Secretary of the Interior Ken Salazar has appointed 13 professionals to serve as members of the National Geospatial Advisory Committee (NGAC), which provides recommendations on federal geospatial policy and management issues and advice on development of the National Spatial Data Infrastructure (NSDI).
Salazar named Robert Austin, enterprise applications integration manager for Tampa, Fla., to serve as the chairperson of the NGAC. Austin was previously appointed to the committee and served a three-year term.
Others appointed for three years were: Talbot J. Brooks of Delta State University in Mississippi, Keith Clarke of the University of California at Santa Barbara, Steve Coast of Microsoft Corp., David DiSera of EMA, Matthew Gentile of Deloitte Financial Advisory Services LLP, Frank Harjo of the Muscogee (Creek) Nation, Michael Jones of Google, Jack H. Maguire of the county of Lexington, S.C., Carolyn J. Merry of Ohio State University, Roger Mitchell of MDA Information Systems Inc., Michele Motsko of the U.S. National Geospatial-Intelligence Agency and Douglas Richardson of the Association of American Geographers.

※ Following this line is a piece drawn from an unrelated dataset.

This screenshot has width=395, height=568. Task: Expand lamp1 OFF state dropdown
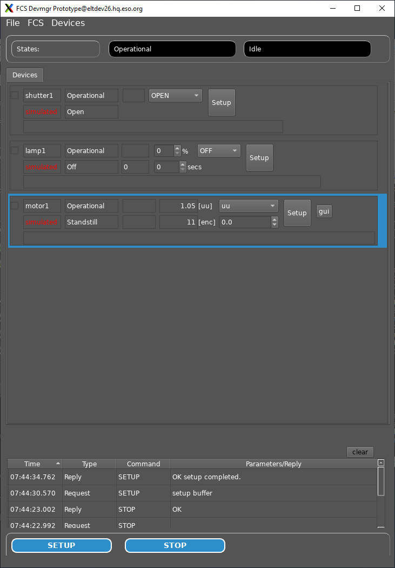219,151
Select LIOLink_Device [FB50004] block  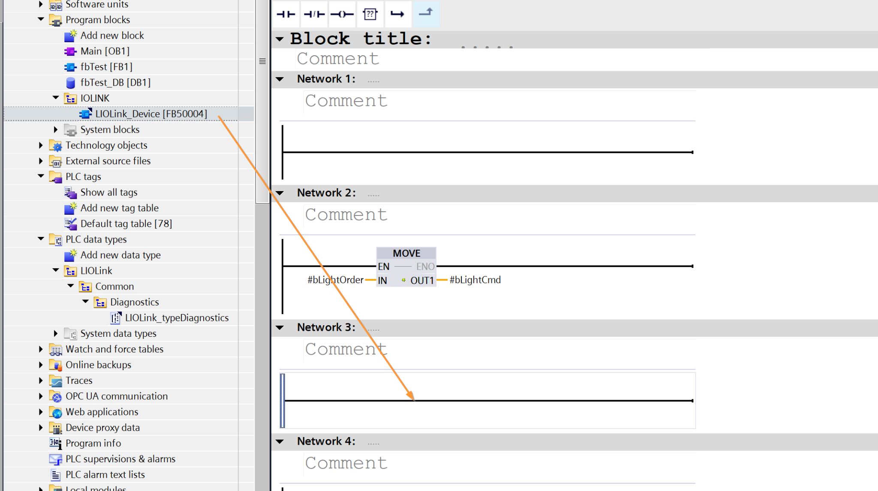pyautogui.click(x=151, y=114)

"We are pleased to welcome this distinguished set of new members to the National Geospatial Advisory Committee,” said Anne Castle, assistant secretary of the interior for Water and Science, who serves as chair of the FGDC. “The NGAC’s inclusion of a broad range of perspectives, governmental, tribal, private sector and academic, enables it to provide valuable advice to federal agencies on the most pressing geospatial issues, and helps us make better progress toward our goal of seamless integration and accessibility of geospatial data.”
The NGAC includes up to 30 members, selected to generally achieve a balanced representation of the varied interests associated with geospatial programs and technology. Members of the NGAC report to the chairperson of the Federal Geographic Data Committee, which is the federal interagency executive group responsible for providing leadership and direction in federal geospatial programs. The U.S. Geological Survey, a bureau of the Interior Department, provides support services for the NGAC.